Problem
In your copy, leave out the pictures and output only the lines from the one holding "Instruction: Zoom in" through the end of the data below, exactly.

[Stored data entries]
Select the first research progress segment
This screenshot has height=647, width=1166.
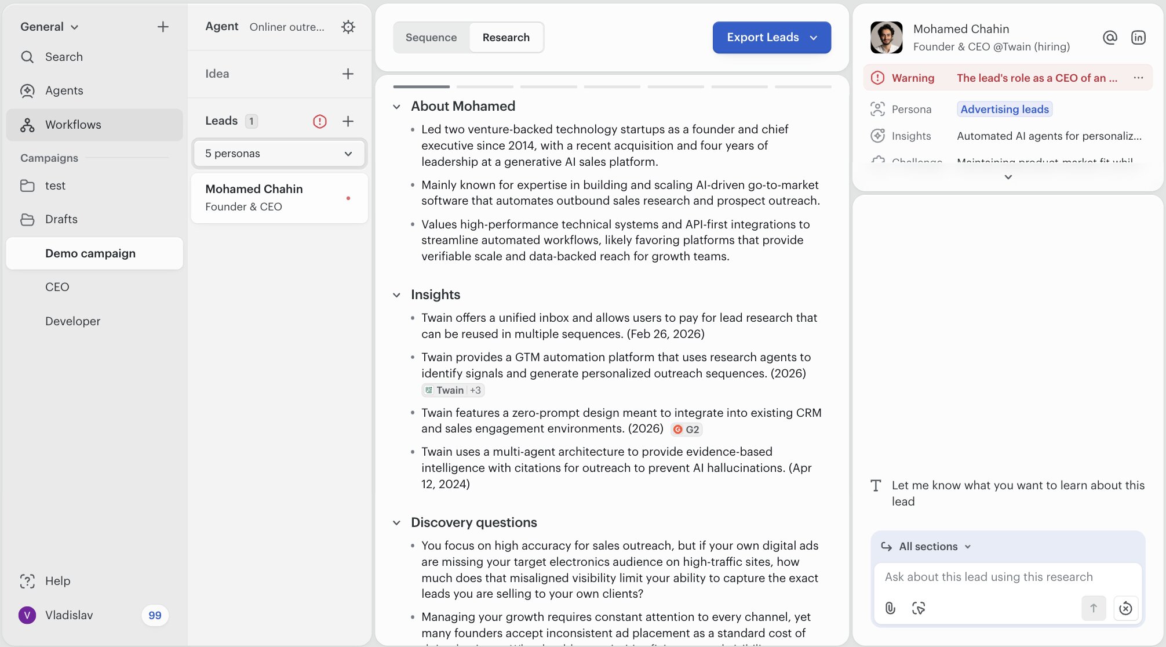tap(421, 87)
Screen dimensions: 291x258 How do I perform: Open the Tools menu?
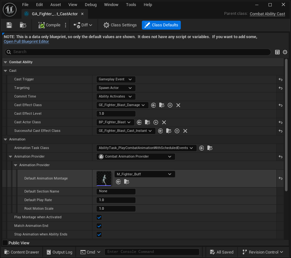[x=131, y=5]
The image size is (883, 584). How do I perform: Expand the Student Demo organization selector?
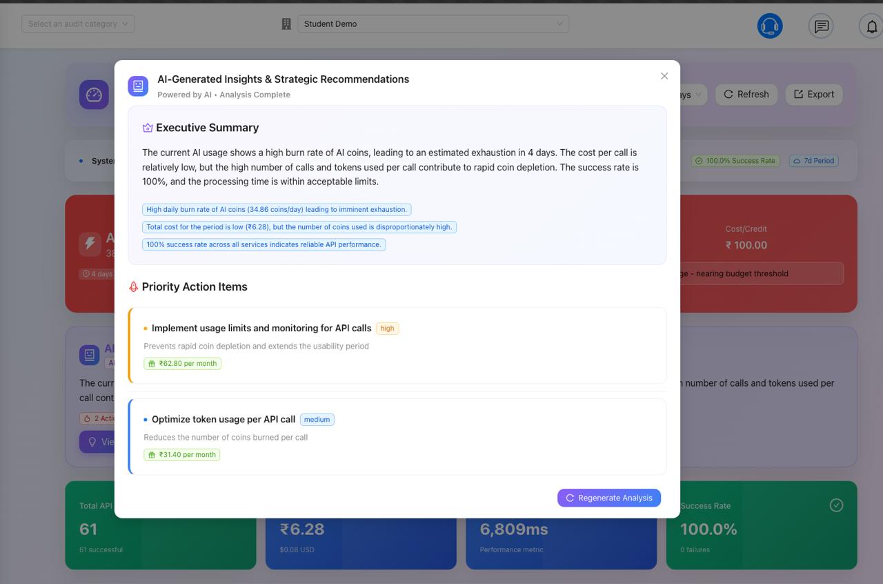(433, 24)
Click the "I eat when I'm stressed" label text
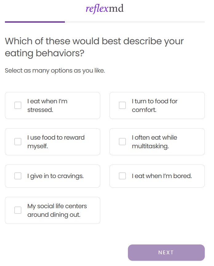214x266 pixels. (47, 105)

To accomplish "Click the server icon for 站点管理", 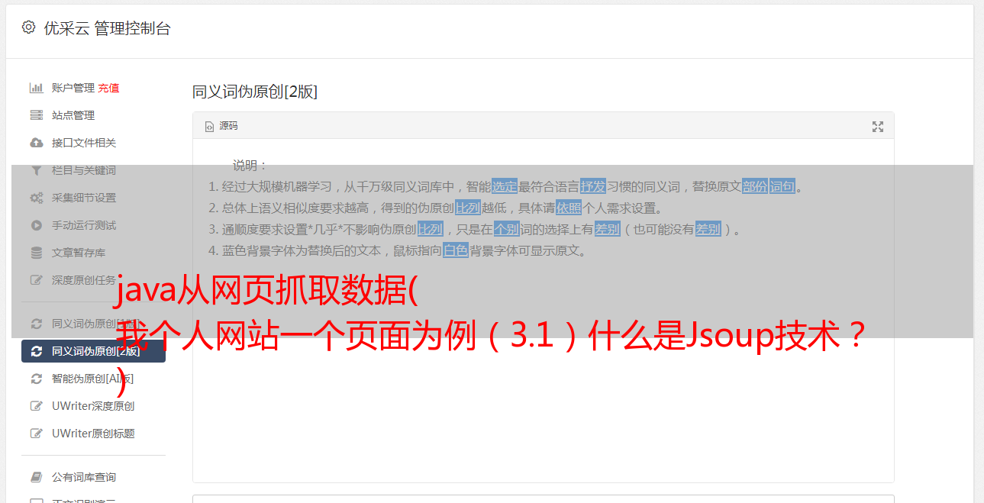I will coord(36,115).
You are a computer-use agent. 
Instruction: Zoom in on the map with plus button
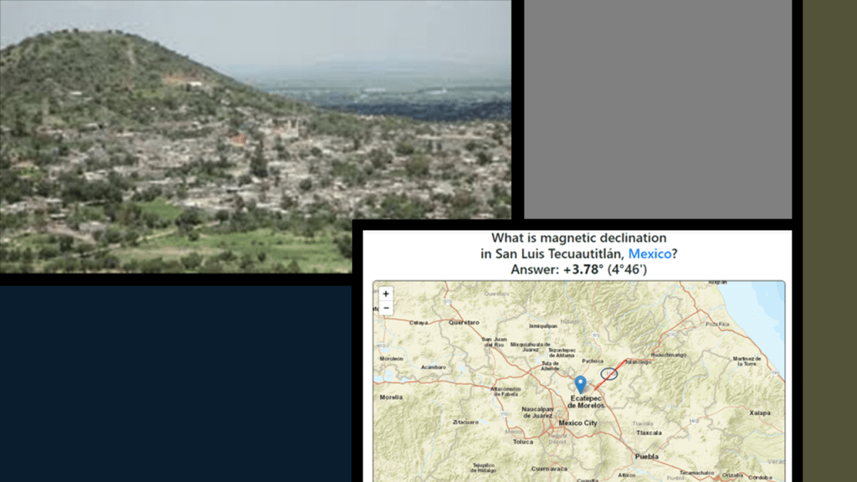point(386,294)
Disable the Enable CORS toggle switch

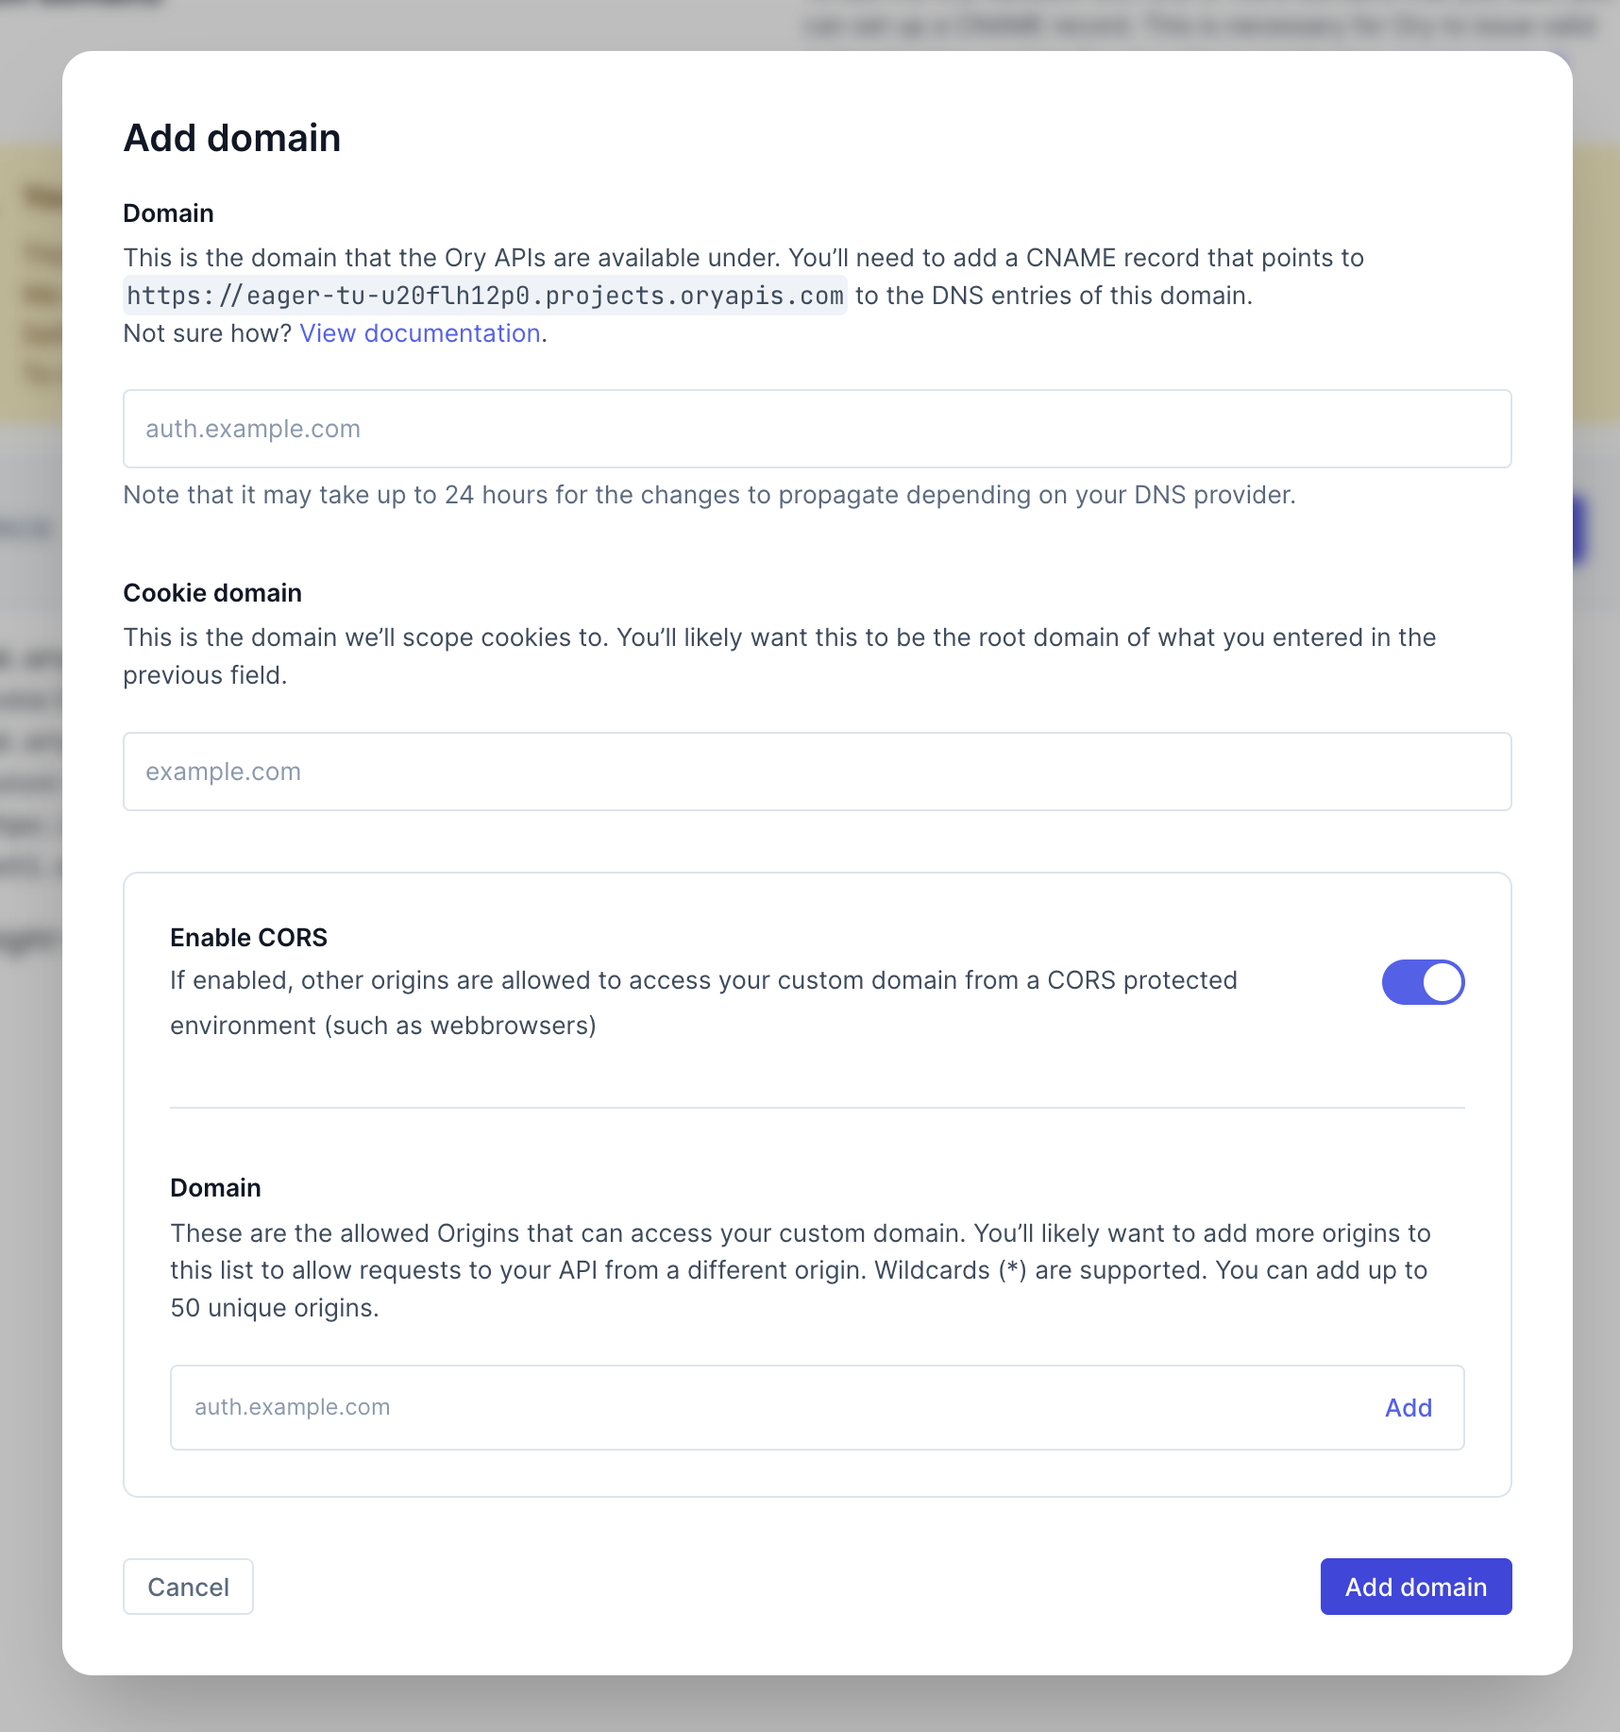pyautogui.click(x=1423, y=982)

Solution to this task
Instruction: Zoom in on the map with plus button
point(386,294)
Disable the Enable CORS toggle switch

pyautogui.click(x=1423, y=982)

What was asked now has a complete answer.